YOUR INSTRUCTIONS:
Please state how many lines in the records contain the string "toolbar", with no words besides the number.

Saved data entries:
※ ※ ※

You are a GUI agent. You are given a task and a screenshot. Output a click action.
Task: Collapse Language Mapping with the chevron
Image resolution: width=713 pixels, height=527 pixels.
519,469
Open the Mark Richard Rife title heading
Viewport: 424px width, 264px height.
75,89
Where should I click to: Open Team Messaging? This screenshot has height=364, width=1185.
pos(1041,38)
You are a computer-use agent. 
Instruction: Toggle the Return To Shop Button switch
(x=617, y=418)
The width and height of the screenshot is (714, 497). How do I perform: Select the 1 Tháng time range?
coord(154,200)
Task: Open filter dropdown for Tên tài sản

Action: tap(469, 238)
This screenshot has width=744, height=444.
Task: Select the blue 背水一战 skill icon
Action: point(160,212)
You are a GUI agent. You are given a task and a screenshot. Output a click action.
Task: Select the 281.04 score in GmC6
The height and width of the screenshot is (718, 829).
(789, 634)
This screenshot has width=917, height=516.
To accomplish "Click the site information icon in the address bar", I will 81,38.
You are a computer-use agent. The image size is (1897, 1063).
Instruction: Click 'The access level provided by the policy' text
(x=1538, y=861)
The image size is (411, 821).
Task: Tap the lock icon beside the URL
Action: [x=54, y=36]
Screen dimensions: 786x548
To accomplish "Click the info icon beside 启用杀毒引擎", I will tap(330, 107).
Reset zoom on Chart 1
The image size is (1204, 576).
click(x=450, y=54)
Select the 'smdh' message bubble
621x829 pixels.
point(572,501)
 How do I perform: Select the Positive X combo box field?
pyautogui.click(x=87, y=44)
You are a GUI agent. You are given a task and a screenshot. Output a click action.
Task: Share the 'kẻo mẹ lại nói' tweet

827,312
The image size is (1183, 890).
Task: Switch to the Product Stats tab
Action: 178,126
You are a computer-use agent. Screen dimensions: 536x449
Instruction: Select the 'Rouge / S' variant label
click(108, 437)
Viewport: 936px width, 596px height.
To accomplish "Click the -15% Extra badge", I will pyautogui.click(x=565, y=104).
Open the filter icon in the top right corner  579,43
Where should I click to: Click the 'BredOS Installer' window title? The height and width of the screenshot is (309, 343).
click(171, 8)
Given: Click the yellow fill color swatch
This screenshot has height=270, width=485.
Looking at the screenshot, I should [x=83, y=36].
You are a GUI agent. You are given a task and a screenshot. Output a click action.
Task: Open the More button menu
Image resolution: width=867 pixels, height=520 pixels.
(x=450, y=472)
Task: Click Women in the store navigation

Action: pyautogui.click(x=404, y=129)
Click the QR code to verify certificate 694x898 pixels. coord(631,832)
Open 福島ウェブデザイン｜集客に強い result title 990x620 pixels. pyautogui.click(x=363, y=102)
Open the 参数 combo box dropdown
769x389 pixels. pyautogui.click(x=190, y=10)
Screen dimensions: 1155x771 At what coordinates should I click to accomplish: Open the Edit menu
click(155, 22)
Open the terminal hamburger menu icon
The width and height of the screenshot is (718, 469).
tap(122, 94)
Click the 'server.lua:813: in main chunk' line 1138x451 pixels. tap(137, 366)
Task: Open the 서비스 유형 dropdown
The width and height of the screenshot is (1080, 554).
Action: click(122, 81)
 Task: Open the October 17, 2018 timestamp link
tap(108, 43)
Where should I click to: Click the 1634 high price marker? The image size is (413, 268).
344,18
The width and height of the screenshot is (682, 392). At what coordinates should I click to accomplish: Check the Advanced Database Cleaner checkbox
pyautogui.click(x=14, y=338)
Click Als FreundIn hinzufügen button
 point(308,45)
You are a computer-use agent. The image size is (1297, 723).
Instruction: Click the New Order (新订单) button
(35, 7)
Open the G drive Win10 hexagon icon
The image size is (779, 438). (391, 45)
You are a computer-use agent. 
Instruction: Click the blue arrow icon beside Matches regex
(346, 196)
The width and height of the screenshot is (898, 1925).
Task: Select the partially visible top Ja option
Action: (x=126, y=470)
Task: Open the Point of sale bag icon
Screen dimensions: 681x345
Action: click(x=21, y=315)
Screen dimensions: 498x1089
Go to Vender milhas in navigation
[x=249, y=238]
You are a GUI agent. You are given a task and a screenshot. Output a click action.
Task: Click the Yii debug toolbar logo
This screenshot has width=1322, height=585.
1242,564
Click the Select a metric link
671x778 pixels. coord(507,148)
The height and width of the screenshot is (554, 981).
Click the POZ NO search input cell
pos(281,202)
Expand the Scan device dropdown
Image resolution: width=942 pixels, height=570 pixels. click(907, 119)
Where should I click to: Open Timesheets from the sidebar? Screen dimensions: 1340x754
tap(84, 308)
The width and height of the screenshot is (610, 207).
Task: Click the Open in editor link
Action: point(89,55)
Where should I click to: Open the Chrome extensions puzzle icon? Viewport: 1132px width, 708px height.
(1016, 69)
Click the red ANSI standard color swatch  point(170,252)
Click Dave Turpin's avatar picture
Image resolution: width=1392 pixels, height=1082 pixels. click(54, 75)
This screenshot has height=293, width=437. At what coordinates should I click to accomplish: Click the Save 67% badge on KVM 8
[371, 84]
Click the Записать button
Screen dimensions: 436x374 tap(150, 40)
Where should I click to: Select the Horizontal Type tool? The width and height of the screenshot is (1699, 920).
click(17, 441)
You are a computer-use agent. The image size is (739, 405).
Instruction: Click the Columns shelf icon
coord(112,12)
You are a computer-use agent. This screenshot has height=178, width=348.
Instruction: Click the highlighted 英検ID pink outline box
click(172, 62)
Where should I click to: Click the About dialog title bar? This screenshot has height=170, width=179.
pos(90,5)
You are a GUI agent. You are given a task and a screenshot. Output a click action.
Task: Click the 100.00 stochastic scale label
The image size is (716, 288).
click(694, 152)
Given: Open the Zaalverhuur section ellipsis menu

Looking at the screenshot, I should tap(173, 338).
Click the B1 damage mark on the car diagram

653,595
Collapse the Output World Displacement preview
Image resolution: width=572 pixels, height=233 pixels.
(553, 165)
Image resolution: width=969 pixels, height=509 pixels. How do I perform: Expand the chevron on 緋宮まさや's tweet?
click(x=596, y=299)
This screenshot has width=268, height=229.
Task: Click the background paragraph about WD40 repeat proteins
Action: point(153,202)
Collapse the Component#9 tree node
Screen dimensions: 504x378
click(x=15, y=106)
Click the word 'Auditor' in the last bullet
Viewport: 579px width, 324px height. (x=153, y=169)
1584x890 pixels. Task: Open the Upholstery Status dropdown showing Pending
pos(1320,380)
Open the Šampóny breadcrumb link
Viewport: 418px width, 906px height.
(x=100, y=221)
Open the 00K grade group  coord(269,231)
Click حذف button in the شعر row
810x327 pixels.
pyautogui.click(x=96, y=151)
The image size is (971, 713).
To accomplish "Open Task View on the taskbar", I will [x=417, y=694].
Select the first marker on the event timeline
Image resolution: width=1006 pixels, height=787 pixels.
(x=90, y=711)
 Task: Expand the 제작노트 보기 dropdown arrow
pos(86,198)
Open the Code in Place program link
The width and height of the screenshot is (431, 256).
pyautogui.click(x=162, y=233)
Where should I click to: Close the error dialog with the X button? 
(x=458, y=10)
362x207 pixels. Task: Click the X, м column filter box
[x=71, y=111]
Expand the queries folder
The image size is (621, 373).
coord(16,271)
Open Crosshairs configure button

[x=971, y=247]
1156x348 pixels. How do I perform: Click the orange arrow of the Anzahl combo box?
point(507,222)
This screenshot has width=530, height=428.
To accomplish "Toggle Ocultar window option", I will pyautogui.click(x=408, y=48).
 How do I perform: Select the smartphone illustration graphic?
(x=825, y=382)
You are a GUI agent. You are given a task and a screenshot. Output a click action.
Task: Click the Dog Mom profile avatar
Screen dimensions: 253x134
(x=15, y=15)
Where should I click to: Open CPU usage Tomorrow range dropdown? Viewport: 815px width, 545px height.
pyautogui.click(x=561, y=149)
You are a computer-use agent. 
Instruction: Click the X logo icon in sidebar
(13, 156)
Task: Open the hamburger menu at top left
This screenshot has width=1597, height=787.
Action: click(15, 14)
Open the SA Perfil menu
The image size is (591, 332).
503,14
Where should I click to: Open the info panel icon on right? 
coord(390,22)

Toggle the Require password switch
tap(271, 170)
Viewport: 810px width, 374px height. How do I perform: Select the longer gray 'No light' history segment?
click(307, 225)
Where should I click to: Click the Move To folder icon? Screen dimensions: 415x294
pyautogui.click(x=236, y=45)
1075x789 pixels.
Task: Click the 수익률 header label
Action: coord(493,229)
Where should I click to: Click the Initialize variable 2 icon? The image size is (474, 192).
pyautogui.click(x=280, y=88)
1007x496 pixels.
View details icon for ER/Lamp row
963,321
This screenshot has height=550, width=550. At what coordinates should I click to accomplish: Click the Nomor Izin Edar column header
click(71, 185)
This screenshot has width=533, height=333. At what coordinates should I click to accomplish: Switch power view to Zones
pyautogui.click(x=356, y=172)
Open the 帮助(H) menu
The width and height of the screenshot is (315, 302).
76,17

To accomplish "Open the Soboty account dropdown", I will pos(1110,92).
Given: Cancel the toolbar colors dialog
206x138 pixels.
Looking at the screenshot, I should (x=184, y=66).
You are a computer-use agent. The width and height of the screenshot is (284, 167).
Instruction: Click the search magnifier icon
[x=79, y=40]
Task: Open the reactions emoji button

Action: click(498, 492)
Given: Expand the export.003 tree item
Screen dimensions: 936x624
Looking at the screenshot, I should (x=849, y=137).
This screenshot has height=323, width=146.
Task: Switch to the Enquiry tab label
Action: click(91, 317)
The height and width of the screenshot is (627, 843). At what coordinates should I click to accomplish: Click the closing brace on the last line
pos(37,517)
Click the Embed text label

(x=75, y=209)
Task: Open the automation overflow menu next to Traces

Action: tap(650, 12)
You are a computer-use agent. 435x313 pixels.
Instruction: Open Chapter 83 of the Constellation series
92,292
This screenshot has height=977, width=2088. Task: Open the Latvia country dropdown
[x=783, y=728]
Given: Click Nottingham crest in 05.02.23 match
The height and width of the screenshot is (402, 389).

※ ※ ※

SOLUTION TO THE PROBLEM:
2